[PROBLEM TO SOLVE]:
Output all of the records exactly as written.

[EXERCISE INPUTS Boundary: Start]

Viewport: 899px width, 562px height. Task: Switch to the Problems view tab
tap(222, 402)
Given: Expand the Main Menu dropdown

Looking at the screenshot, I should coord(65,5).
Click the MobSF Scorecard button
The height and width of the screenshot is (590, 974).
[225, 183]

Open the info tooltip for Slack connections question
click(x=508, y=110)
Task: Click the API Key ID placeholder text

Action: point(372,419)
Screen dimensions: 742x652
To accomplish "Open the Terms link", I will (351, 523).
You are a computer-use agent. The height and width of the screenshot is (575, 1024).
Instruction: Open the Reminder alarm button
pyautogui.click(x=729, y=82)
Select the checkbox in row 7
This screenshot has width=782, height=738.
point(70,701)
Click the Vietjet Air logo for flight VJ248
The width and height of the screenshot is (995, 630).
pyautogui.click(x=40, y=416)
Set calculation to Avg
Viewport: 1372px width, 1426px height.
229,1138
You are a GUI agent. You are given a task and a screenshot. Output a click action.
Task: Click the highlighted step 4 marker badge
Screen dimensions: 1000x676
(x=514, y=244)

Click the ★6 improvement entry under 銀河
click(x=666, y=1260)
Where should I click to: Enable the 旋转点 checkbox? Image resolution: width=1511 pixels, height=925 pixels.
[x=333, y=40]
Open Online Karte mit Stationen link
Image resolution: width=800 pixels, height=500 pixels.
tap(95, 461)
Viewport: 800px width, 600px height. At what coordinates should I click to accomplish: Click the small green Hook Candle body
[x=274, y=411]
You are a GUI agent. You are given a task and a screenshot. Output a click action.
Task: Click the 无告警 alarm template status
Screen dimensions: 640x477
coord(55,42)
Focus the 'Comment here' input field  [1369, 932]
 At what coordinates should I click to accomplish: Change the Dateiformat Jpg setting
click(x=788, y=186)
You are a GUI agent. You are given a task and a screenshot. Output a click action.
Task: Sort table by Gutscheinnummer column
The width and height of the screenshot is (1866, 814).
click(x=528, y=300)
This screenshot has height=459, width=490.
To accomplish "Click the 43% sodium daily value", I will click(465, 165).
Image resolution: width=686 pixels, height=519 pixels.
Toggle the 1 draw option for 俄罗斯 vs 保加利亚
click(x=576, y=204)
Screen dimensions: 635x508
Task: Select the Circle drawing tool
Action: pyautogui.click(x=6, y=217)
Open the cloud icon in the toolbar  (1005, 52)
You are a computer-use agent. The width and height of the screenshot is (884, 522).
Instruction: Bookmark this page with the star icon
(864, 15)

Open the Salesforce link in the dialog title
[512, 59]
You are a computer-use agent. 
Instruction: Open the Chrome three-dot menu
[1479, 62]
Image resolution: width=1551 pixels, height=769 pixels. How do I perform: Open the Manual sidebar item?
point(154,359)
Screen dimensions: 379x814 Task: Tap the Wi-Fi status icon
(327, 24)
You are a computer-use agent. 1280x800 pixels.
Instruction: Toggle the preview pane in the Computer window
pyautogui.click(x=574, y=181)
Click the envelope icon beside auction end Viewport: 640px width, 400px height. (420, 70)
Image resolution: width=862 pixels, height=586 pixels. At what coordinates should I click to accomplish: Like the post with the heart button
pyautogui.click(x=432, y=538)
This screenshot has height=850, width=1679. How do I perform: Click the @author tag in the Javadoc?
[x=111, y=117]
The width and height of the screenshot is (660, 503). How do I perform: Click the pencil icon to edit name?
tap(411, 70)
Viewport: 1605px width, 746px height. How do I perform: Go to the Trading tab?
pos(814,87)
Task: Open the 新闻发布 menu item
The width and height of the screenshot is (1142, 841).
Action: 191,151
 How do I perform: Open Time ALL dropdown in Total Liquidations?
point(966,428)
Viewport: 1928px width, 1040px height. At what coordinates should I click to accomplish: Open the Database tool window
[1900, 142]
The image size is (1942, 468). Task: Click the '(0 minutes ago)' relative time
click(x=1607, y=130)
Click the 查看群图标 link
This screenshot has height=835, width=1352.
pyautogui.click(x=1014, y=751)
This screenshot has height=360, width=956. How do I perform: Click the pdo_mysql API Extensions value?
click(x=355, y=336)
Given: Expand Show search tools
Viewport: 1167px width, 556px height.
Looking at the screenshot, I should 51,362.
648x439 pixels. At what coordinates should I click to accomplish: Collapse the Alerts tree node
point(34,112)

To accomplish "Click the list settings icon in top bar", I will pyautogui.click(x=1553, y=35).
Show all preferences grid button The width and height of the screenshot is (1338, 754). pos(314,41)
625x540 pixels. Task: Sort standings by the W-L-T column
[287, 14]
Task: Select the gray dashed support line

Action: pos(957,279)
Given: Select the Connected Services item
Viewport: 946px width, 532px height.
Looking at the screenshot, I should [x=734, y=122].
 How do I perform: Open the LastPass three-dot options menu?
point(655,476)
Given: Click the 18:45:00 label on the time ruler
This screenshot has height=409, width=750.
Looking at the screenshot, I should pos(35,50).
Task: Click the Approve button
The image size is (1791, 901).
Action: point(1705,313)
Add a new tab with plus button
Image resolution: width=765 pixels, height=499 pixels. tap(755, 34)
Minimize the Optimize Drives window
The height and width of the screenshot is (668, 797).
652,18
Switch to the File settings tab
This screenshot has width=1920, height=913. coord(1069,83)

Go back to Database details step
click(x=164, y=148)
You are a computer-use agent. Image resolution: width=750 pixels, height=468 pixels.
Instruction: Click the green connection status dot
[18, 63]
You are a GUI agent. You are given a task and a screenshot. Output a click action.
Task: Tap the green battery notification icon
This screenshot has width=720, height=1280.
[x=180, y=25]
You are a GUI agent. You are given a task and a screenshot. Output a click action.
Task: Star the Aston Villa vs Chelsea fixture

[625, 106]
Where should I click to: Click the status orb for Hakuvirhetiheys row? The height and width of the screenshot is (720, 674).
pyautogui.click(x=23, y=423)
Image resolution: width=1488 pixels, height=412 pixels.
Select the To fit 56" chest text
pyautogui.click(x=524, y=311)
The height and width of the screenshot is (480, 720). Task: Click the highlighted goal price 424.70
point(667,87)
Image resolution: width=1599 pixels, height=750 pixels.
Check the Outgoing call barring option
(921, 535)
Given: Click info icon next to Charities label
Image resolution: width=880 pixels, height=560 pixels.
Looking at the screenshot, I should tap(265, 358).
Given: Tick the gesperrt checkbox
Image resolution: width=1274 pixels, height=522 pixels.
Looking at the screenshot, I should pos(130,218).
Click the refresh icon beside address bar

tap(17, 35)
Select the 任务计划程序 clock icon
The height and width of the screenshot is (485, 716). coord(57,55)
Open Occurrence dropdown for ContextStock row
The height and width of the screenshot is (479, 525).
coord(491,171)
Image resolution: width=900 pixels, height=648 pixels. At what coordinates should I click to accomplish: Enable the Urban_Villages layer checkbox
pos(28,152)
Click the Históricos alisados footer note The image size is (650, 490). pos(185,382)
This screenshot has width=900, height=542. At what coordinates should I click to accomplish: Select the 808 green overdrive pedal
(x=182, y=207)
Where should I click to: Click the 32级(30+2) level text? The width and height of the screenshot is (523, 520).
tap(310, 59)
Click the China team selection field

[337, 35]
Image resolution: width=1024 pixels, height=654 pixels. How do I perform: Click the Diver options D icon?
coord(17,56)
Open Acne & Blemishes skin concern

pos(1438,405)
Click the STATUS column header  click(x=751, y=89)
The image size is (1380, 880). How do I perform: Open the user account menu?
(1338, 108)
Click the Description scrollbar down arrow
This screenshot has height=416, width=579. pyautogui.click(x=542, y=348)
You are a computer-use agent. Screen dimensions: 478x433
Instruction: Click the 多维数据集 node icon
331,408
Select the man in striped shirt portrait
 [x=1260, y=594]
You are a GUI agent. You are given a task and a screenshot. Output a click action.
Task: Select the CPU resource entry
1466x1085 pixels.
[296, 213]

[EXERCISE INPUTS Boundary: End]

[RESPONSE AREA]:
Viewport: 899px width, 562px height. Task: Switch to the Problems view tab
tap(222, 402)
Given: Expand the Main Menu dropdown

Looking at the screenshot, I should coord(65,5).
Click the MobSF Scorecard button
The height and width of the screenshot is (590, 974).
[225, 183]

Open the info tooltip for Slack connections question
click(x=508, y=110)
Task: Click the API Key ID placeholder text

Action: point(372,419)
Screen dimensions: 742x652
To accomplish "Open the Terms link", I will (351, 523).
You are a computer-use agent. The height and width of the screenshot is (575, 1024).
Instruction: Open the Reminder alarm button
pyautogui.click(x=729, y=82)
Select the checkbox in row 7
This screenshot has width=782, height=738.
point(70,701)
Click the Vietjet Air logo for flight VJ248
The width and height of the screenshot is (995, 630).
pyautogui.click(x=40, y=416)
Set calculation to Avg
Viewport: 1372px width, 1426px height.
229,1138
You are a GUI agent. You are given a task and a screenshot. Output a click action.
Task: Click the highlighted step 4 marker badge
Screen dimensions: 1000x676
(x=514, y=244)

Click the ★6 improvement entry under 銀河
click(x=666, y=1260)
Where should I click to: Enable the 旋转点 checkbox? Image resolution: width=1511 pixels, height=925 pixels.
[x=333, y=40]
Open Online Karte mit Stationen link
Image resolution: width=800 pixels, height=500 pixels.
tap(95, 461)
Viewport: 800px width, 600px height. At what coordinates should I click to accomplish: Click the small green Hook Candle body
[x=274, y=411]
You are a GUI agent. You are given a task and a screenshot. Output a click action.
Task: Click the 无告警 alarm template status
Screen dimensions: 640x477
coord(55,42)
Focus the 'Comment here' input field  [1369, 932]
 At what coordinates should I click to accomplish: Change the Dateiformat Jpg setting
click(x=788, y=186)
You are a GUI agent. You are given a task and a screenshot. Output a click action.
Task: Sort table by Gutscheinnummer column
The width and height of the screenshot is (1866, 814).
click(x=528, y=300)
This screenshot has height=459, width=490.
To accomplish "Click the 43% sodium daily value", I will click(465, 165).
Image resolution: width=686 pixels, height=519 pixels.
Toggle the 1 draw option for 俄罗斯 vs 保加利亚
click(x=576, y=204)
Screen dimensions: 635x508
Task: Select the Circle drawing tool
Action: pyautogui.click(x=6, y=217)
Open the cloud icon in the toolbar  (1005, 52)
You are a computer-use agent. The width and height of the screenshot is (884, 522).
Instruction: Bookmark this page with the star icon
(864, 15)

Open the Salesforce link in the dialog title
[512, 59]
You are a computer-use agent. 
Instruction: Open the Chrome three-dot menu
[1479, 62]
Image resolution: width=1551 pixels, height=769 pixels. How do I perform: Open the Manual sidebar item?
point(154,359)
Screen dimensions: 379x814 Task: Tap the Wi-Fi status icon
(327, 24)
You are a computer-use agent. 1280x800 pixels.
Instruction: Toggle the preview pane in the Computer window
pyautogui.click(x=574, y=181)
Click the envelope icon beside auction end Viewport: 640px width, 400px height. (420, 70)
Image resolution: width=862 pixels, height=586 pixels. At what coordinates should I click to accomplish: Like the post with the heart button
pyautogui.click(x=432, y=538)
This screenshot has height=850, width=1679. How do I perform: Click the @author tag in the Javadoc?
[x=111, y=117]
The width and height of the screenshot is (660, 503). How do I perform: Click the pencil icon to edit name?
tap(411, 70)
Viewport: 1605px width, 746px height. How do I perform: Go to the Trading tab?
pos(814,87)
Task: Open the 新闻发布 menu item
The width and height of the screenshot is (1142, 841).
Action: 191,151
 How do I perform: Open Time ALL dropdown in Total Liquidations?
point(966,428)
Viewport: 1928px width, 1040px height. At what coordinates should I click to accomplish: Open the Database tool window
[1900, 142]
The image size is (1942, 468). Task: Click the '(0 minutes ago)' relative time
click(x=1607, y=130)
Click the 查看群图标 link
This screenshot has height=835, width=1352.
pyautogui.click(x=1014, y=751)
This screenshot has height=360, width=956. How do I perform: Click the pdo_mysql API Extensions value?
click(x=355, y=336)
Given: Expand Show search tools
Viewport: 1167px width, 556px height.
Looking at the screenshot, I should 51,362.
648x439 pixels. At what coordinates should I click to accomplish: Collapse the Alerts tree node
point(34,112)

To accomplish "Click the list settings icon in top bar", I will pyautogui.click(x=1553, y=35).
Show all preferences grid button The width and height of the screenshot is (1338, 754). pos(314,41)
625x540 pixels. Task: Sort standings by the W-L-T column
[287, 14]
Task: Select the gray dashed support line

Action: pos(957,279)
Given: Select the Connected Services item
Viewport: 946px width, 532px height.
Looking at the screenshot, I should [x=734, y=122].
 How do I perform: Open the LastPass three-dot options menu?
point(655,476)
Given: Click the 18:45:00 label on the time ruler
This screenshot has height=409, width=750.
Looking at the screenshot, I should pos(35,50).
Task: Click the Approve button
The image size is (1791, 901).
Action: point(1705,313)
Add a new tab with plus button
Image resolution: width=765 pixels, height=499 pixels. tap(755, 34)
Minimize the Optimize Drives window
The height and width of the screenshot is (668, 797).
652,18
Switch to the File settings tab
This screenshot has width=1920, height=913. coord(1069,83)

Go back to Database details step
click(x=164, y=148)
You are a computer-use agent. Image resolution: width=750 pixels, height=468 pixels.
Instruction: Click the green connection status dot
[18, 63]
You are a GUI agent. You are given a task and a screenshot. Output a click action.
Task: Tap the green battery notification icon
This screenshot has width=720, height=1280.
[x=180, y=25]
You are a GUI agent. You are given a task and a screenshot. Output a click action.
Task: Star the Aston Villa vs Chelsea fixture

[625, 106]
Where should I click to: Click the status orb for Hakuvirhetiheys row? The height and width of the screenshot is (720, 674).
pyautogui.click(x=23, y=423)
Image resolution: width=1488 pixels, height=412 pixels.
Select the To fit 56" chest text
pyautogui.click(x=524, y=311)
The height and width of the screenshot is (480, 720). Task: Click the highlighted goal price 424.70
point(667,87)
Image resolution: width=1599 pixels, height=750 pixels.
Check the Outgoing call barring option
(921, 535)
Given: Click info icon next to Charities label
Image resolution: width=880 pixels, height=560 pixels.
Looking at the screenshot, I should tap(265, 358).
Given: Tick the gesperrt checkbox
Image resolution: width=1274 pixels, height=522 pixels.
Looking at the screenshot, I should pos(130,218).
Click the refresh icon beside address bar

tap(17, 35)
Select the 任务计划程序 clock icon
The height and width of the screenshot is (485, 716). coord(57,55)
Open Occurrence dropdown for ContextStock row
The height and width of the screenshot is (479, 525).
coord(491,171)
Image resolution: width=900 pixels, height=648 pixels. At what coordinates should I click to accomplish: Enable the Urban_Villages layer checkbox
pos(28,152)
Click the Históricos alisados footer note The image size is (650, 490). pos(185,382)
This screenshot has width=900, height=542. At what coordinates should I click to accomplish: Select the 808 green overdrive pedal
(x=182, y=207)
Where should I click to: Click the 32级(30+2) level text? The width and height of the screenshot is (523, 520).
tap(310, 59)
Click the China team selection field

[337, 35]
Image resolution: width=1024 pixels, height=654 pixels. How do I perform: Click the Diver options D icon?
coord(17,56)
Open Acne & Blemishes skin concern

pos(1438,405)
Click the STATUS column header  click(x=751, y=89)
The image size is (1380, 880). How do I perform: Open the user account menu?
(1338, 108)
Click the Description scrollbar down arrow
This screenshot has height=416, width=579. pyautogui.click(x=542, y=348)
You are a computer-use agent. Screen dimensions: 478x433
Instruction: Click the 多维数据集 node icon
331,408
Select the man in striped shirt portrait
 [x=1260, y=594]
You are a GUI agent. You are given a task and a screenshot. Output a click action.
Task: Select the CPU resource entry
1466x1085 pixels.
[296, 213]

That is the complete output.